The ninth season of the American comedy television series It's Always Sunny in Philadelphia premiered on the new channel FXX on September 4, 2013. The season consists of 10 episodes, and concluded airing on November 6, 2013. The ninth season was released on DVD in region 1 on September 2, 2014.

Cast

Main cast
 Charlie Day as Charlie Kelly
 Glenn Howerton as Dennis Reynolds
 Rob McElhenney as Mac 
 Kaitlin Olson as Dee Reynolds
 Danny DeVito as Frank Reynolds

Special guest cast
Seann William Scott as Country Mac

Recurring cast
 Mary Elizabeth Ellis as The Waitress
 David Hornsby as Cricket
 Artemis Pebdani as Artemis
 Lance Barber as Bill Ponderosa
 Jimmi Simpson as Liam McPoyle
 Nate Mooney as Ryan McPoyle
 Andrew Friedman as Jack Kelly
 Chad L. Coleman as Z
 Mary Lynn Rajskub as Gail the Snail
 Jessica Collins as Jackie Denardo

Guest stars
 Ken Davitian as Snyder
 Peter Jacobson as Rotenberg
 Robyn Lively as Kerry
 Dave Foley as Principal MacIntyre
 Jeff Kober as Creepy Guy
 Oscar Nunez as Sudz Manager
 Tommy Dewey as Harris Marder
 Roddy Piper as Da' Maniac
 Josh Groban as Himself
 Jim O'Heir as Doctor
 Jimmy Ouyang as Tang-See
 Burn Gorman as Scientist
 Zachary Knighton as Random Guy

Production
On August 6, 2011, FX announced it had picked up the show for a ninth season. It premiered on the new FXX channel and moved timeslots to Wednesday nights.

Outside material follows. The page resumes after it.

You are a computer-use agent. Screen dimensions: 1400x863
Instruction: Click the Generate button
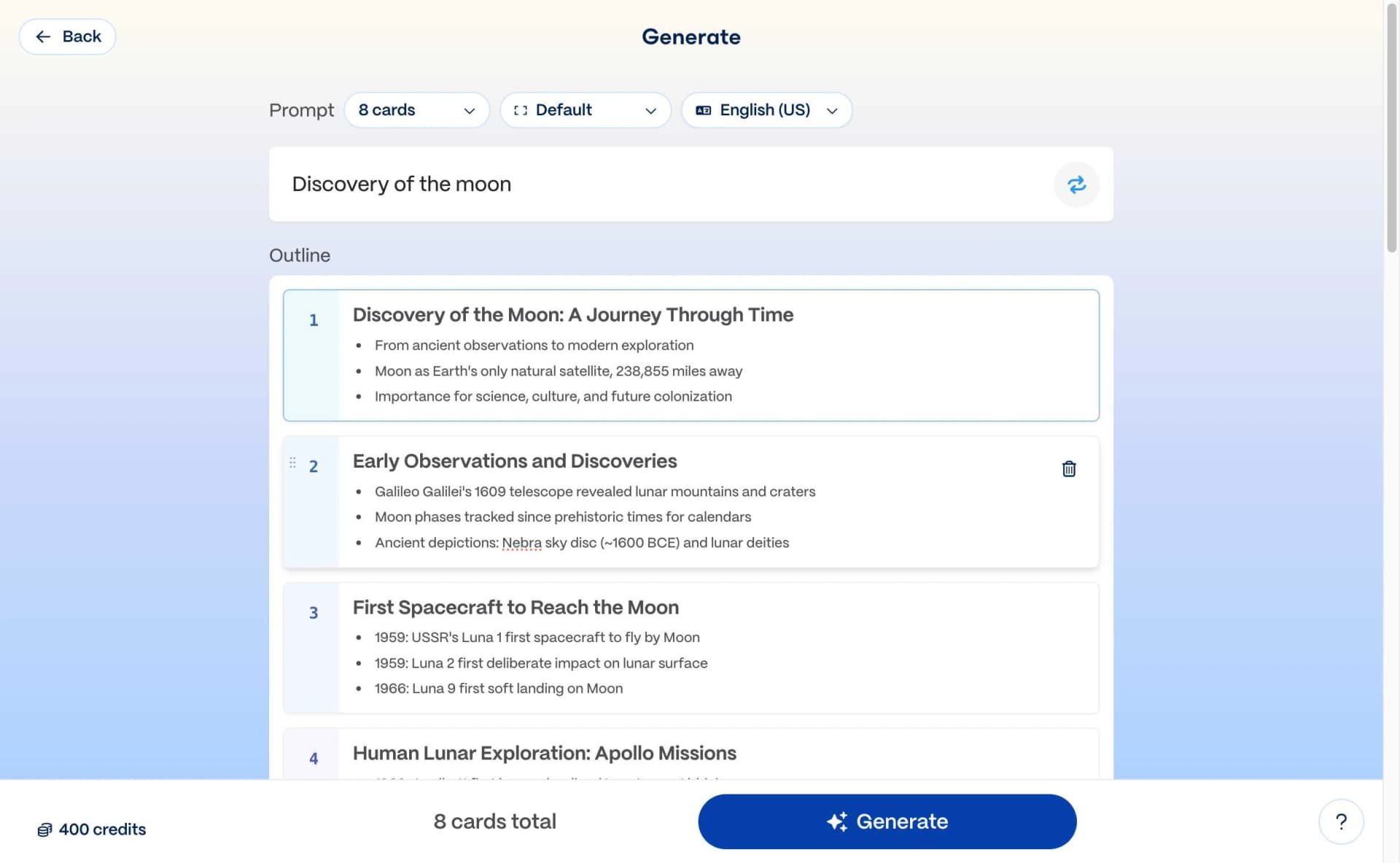click(887, 821)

On May 14, 2013, Rob McElhenney revealed that Game of Thrones series creators David Benioff and D. B. Weiss guest-wrote an episode of the ninth season. Charlie Day revealed it would be a Flowers for Algernon type of story about "Charlie getting smarter" in a Limitless style, and is called "Flowers for Charlie".

In addition, there is an episode called "The Gang Tries Desperately to Win an Award", which mocks the show's lack of nominations for Emmys and other awards, a Lethal Weapon 6 episode follow-up, and a Thanksgiving special, which brings back Gail the Snail, The McPoyles and other enemies of the Gang. An animated sequence (inspired by a Pixar animation) was created for the 100th episode, "The Gang Saves the Day".

An Aaron Paul cameo was announced, but he was not able to appear due to scheduling conflicts.

Rob McElhenney revealed at the 2013 San Diego Comic-Con that he had written an episode for this season involving the gang becoming contestants on the game show Family Feud. While Family Feud producers were receptive to the storyline, FX refused to allow the episode to proceed to production.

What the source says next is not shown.